I was charged rather for impersonating a priest. The claim was that my Franciscan habit is a sign of priesthood! These police men, who claimed to be those who patrol the Vatican areas which are by treaty policed by Italy, seemed not to know the difference between a priest and a friar. I did not believe their claims to ignorance.

On the advice of my attorney in Italy, I returned the next day and presented the documents which showed the legal basis for my actions and comportment. As far as I know all charges were dropped. They had to be, because otherwise I could file a criminal charge for abuse of office under the color of law to make false statements against an Italian citizen in an official document.

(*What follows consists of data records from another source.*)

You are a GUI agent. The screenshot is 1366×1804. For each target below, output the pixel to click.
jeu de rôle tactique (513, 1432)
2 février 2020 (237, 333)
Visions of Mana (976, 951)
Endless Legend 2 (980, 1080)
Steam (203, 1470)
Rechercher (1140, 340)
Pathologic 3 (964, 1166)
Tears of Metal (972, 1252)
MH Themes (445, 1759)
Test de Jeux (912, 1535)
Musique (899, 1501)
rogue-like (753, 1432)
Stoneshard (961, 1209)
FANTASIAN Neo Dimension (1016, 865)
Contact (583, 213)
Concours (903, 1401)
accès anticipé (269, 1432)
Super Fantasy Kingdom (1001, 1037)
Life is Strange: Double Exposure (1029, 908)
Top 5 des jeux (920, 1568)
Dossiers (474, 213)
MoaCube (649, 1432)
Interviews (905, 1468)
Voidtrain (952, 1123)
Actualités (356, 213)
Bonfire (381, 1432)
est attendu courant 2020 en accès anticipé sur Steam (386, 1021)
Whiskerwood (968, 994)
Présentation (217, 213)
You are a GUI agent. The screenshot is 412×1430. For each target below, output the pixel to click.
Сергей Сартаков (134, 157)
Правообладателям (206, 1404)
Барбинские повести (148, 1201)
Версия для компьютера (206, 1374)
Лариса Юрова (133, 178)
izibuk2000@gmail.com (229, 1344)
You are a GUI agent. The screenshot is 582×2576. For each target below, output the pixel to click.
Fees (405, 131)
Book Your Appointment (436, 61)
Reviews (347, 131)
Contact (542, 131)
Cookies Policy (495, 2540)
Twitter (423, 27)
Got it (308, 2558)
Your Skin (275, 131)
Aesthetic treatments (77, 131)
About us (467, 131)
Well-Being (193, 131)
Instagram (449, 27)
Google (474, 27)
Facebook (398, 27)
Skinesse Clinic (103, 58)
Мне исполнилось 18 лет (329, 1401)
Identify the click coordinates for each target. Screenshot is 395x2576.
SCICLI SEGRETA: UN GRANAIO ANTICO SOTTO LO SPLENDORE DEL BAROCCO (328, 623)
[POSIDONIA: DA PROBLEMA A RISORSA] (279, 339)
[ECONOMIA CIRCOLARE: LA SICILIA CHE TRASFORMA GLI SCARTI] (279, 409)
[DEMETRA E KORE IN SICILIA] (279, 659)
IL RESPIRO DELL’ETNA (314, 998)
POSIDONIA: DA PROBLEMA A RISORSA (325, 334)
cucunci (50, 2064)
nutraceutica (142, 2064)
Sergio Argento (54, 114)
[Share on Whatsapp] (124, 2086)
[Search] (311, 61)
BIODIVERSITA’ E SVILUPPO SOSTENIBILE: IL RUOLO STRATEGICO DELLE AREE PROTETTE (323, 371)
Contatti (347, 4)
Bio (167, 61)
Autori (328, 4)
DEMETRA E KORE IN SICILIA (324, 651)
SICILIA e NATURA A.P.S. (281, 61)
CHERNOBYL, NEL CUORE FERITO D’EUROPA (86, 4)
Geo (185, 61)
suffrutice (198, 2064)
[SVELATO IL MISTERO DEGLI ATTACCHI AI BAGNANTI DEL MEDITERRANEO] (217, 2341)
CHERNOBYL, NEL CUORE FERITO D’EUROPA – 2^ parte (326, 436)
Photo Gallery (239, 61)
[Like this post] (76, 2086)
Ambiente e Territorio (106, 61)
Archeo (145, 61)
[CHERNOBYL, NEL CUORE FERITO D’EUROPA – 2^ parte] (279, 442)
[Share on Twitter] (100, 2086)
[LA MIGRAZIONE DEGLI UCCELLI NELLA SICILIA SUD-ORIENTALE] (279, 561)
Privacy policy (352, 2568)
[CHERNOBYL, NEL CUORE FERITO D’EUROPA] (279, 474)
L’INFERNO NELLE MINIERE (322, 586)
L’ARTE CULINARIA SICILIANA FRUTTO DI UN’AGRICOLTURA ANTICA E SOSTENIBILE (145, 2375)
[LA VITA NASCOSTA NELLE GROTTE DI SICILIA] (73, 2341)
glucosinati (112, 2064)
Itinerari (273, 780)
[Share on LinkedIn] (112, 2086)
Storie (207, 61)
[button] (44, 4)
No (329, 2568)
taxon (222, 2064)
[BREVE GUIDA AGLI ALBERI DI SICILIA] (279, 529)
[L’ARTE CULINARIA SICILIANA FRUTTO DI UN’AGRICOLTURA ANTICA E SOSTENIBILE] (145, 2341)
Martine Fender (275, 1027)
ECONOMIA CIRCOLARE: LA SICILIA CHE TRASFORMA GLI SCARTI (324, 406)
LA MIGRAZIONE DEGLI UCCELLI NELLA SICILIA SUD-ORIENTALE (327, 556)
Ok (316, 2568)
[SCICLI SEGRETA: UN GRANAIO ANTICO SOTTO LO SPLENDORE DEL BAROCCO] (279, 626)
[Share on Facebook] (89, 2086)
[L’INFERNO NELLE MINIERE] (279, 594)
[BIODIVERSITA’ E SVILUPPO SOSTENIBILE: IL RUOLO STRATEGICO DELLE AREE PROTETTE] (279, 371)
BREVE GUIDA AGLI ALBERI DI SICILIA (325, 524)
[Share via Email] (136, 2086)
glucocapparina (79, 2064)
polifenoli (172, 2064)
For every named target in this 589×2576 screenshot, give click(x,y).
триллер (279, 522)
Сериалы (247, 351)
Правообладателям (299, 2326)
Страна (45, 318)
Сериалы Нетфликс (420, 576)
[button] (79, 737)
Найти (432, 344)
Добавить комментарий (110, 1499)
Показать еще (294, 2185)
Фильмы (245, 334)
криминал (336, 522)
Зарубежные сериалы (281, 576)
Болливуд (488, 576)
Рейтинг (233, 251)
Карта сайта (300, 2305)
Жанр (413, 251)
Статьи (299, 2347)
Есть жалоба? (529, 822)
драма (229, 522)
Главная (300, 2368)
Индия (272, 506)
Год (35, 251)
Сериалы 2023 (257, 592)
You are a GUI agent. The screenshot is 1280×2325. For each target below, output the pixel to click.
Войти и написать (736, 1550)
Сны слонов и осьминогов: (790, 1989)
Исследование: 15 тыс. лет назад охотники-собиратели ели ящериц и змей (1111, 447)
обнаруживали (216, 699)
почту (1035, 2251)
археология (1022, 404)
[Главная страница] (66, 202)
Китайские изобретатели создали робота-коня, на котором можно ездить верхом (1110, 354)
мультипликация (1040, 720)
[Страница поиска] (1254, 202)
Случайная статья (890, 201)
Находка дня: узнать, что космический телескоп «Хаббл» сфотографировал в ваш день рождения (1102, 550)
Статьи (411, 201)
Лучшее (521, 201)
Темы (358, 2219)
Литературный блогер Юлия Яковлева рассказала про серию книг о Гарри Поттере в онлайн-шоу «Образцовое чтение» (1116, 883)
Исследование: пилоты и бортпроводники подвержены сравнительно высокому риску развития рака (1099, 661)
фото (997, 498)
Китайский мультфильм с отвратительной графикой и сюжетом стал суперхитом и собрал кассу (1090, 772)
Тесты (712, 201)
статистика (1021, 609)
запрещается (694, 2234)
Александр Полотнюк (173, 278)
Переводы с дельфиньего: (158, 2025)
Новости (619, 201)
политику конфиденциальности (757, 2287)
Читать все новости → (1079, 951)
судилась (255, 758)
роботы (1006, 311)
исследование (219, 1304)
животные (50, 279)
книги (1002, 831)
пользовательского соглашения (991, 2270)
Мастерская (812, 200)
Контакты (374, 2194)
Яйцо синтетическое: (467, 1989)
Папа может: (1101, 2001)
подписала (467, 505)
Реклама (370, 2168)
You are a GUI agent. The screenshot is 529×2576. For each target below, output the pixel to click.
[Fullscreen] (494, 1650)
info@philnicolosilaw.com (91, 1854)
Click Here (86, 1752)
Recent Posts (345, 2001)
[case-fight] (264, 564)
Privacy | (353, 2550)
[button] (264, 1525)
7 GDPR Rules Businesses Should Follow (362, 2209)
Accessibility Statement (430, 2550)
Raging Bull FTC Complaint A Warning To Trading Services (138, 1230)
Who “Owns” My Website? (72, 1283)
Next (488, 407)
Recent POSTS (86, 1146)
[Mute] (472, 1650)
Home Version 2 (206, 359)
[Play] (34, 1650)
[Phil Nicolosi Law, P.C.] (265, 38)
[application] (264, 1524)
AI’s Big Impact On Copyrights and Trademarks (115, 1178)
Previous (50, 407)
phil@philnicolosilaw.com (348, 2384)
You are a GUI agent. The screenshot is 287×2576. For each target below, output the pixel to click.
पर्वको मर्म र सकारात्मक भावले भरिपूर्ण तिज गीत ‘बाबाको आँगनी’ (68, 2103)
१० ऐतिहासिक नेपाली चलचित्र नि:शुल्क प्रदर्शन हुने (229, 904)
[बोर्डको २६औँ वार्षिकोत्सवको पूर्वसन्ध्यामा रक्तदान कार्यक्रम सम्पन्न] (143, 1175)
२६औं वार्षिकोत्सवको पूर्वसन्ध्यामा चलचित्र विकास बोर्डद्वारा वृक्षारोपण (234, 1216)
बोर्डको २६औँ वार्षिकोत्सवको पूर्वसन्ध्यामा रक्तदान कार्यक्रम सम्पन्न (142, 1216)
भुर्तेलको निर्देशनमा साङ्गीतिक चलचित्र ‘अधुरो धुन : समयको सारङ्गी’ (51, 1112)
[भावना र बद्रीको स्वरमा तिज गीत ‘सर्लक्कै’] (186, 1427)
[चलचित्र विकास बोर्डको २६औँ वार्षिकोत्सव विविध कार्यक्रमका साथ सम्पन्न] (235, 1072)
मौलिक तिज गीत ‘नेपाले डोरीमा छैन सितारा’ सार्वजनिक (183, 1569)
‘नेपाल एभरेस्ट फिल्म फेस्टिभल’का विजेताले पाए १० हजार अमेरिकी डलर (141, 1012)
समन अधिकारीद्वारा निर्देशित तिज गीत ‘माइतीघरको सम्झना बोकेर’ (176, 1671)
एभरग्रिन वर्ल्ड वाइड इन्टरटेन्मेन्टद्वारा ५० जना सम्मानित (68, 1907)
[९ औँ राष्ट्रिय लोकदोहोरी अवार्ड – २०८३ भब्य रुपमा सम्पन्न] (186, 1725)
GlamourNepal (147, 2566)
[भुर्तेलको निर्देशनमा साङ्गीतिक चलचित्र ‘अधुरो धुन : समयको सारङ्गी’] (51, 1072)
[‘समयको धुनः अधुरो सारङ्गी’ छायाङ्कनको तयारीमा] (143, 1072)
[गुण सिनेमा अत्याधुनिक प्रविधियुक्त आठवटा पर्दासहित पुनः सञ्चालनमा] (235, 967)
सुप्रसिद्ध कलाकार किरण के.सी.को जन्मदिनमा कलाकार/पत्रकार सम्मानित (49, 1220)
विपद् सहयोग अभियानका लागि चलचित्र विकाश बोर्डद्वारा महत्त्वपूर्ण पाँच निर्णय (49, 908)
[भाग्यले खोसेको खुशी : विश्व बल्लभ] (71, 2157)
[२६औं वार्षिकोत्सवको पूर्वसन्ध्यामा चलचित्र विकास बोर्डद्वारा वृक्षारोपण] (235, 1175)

During my interrogation, I thankfully had the assistance of an Italian professor, the very one I had interviewed. I had asked him to come with me to the police station because I rightly feared that I would suffer abuse. His help rendered to me freely cost him to miss his train back to northern Italy, at the cost of several hundred Euro. The man I regard as a saint. You can see my interview with him, in Italian, as he denounces Bergoglio as a usurper, here:

So you see, that the Italians are correct. Member of the DIGOS will attempt to falsely accuse citizens and obstruct their constitutional rights of free expression and free assembly.

In my interactions at the Vatican in February, I was convinced and remain convinced that I was personally harassed at the request of the undersecretary of State. In fact, one member of the DIGOS involved in my detention was one of the same who accosted me at the Orgoglio Italiano event in October.

Following my report on the actions of Attorney Edoardo Polacco, as see here:

I have been followed by a member of the DIGOS here at Rome, despite being a journalist.

The DIGOS are working in close concert with the CIA, in my estimation. Because after publishing a few articles about General Pappalardo and his political movement, I have been contacted by agents of the Department of Homeland Security in the USA who, while feigning to be supporters of my work, have sought to know what I am doing in Italy.

So when you think that the dictatorship in one country is not supported by the dictatorship in another, think again.

Finally, for even writing this article, I can be arrested in Italy. But the truth needs to get out to the whole world.